Global CRISPR Technology Market Drivers:
Increasing number of ongoing clinical trials across the globe is expected to augment the growth of the global CRISPR technology market over the forecast period. For instance, in March 2021, scientists at the UC San Francisco (University of California, San Francisco), UC Berkeley, and UCLA (the University of California, Los Angeles) received the United States Food and Drug Administration (FDA) approval for jointly launching an early phase, first-in-human clinical trial of a CRISPR gene correction therapy in patients with sickle cell disease (SCD) by using the patient’s own blood-forming stem cells.
Increasing development of novel therapeutics is expected to drive growth of the global CRISPR technology market over the forecast period. For instance, with the increasing disease burden, the demand for safe and effective therapeutics is also increasing with rapid pace. In December 2019, Cyrus Biotechnology, Inc., and the Broad Institute of MIT and Harvard have embarked on a scientific collaboration to optimize CRISPR for use in developing novel therapeutics. CRISPR allows for the highly specific and rapid modification of DNA in a genome, which can dramatically accelerate the drug discovery process.

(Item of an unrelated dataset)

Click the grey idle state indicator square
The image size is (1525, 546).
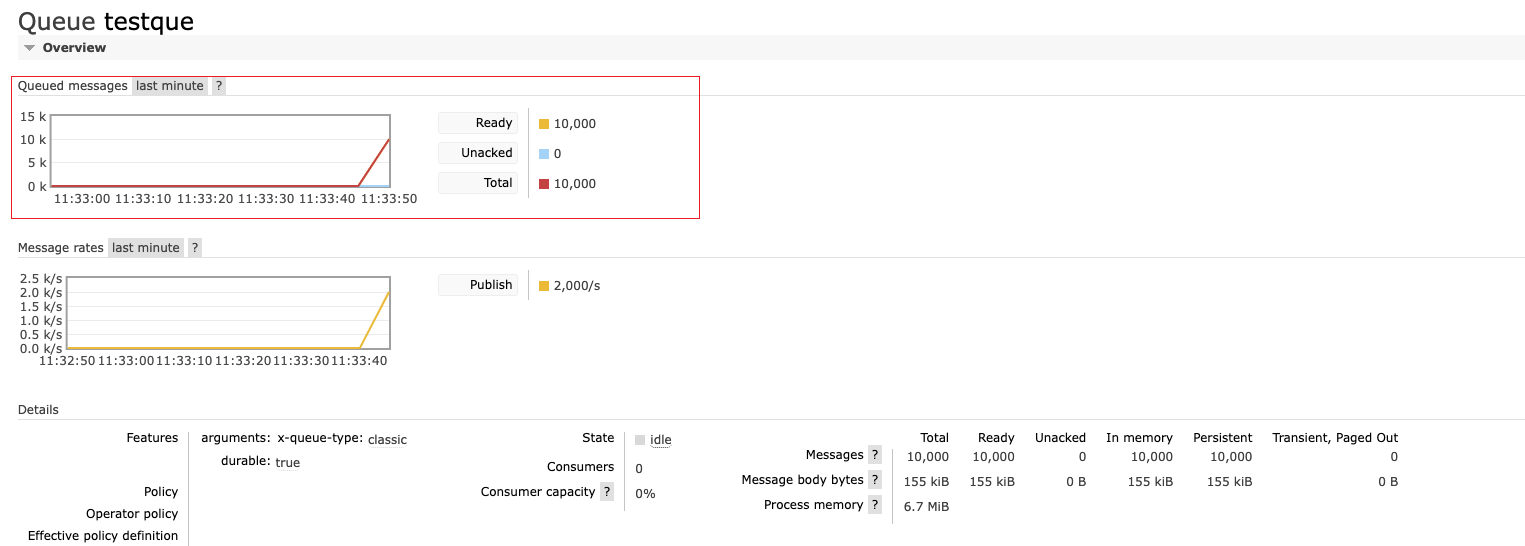pyautogui.click(x=640, y=439)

Global CRISPR Technology Market Opportunities:
Outbreak of COVID-19 across the globe is expected to offer significant growth opportunities for players in the CRISPR technology market. For instance, CRISPR-Cas technology brings promises to diagnose and treat infectious diseases such as COVID-19. In May 2020, Sherlock Biosciences received Emergency Use Authorization from the Food and Drug Administration (FDA) for its Sherlock CRISPR SARS-CoV-2 kit, used to detect COVID-19 virus. Sherlock CRISPR SARS-CoV-2 kit could provide results in approximately one hour, a timeframe that was much lower than other tests available in the market at that time.
Increasing government and private funding is expected to offer lucrative growth opportunities for players in the CRISPR technology market. For instance, genome editing is a promising technology that could offer new treatments for diseases, but challenges remain. To help address them, in October 2019, the National Institutes of Health (NIH) awarded 24 additional grants (totaling around US$ 86 million) to researchers across the United States and Canada through the Somatic Cell Genome Editing Program. This brings total number of projects supported to 45 and total funding to around $190 million over six years, pending available funds.
Global CRISPR Technology Market Restraints:
High costs of CRISPR is expected to hamper growth of the global CRISPR technology market. For instance, the costs of CRISPR-based therapies remain exorbitant at the moment, with price tags exceeding US$ 1 million per treatment. Novartis has priced the gene therapy at $ 2 million per treatment. CRISPR has enormous clinical potential, but it comes at a high cost. Moreover, CRISPR medicines for large groups of patients are likely to be prohibitively expensive.
Ethical concerns related to genetic research are expected to hamper the growth of the CRISPR technology market. For instance, several ethical issues are raised when genomics research is conducted on populations that are characterized by lower average income and literacy levels. Thus, it is important that such issues are appropriately addressed in such research. The National Human Genome Research Institute has also discussed the ethical concerns of genome editing.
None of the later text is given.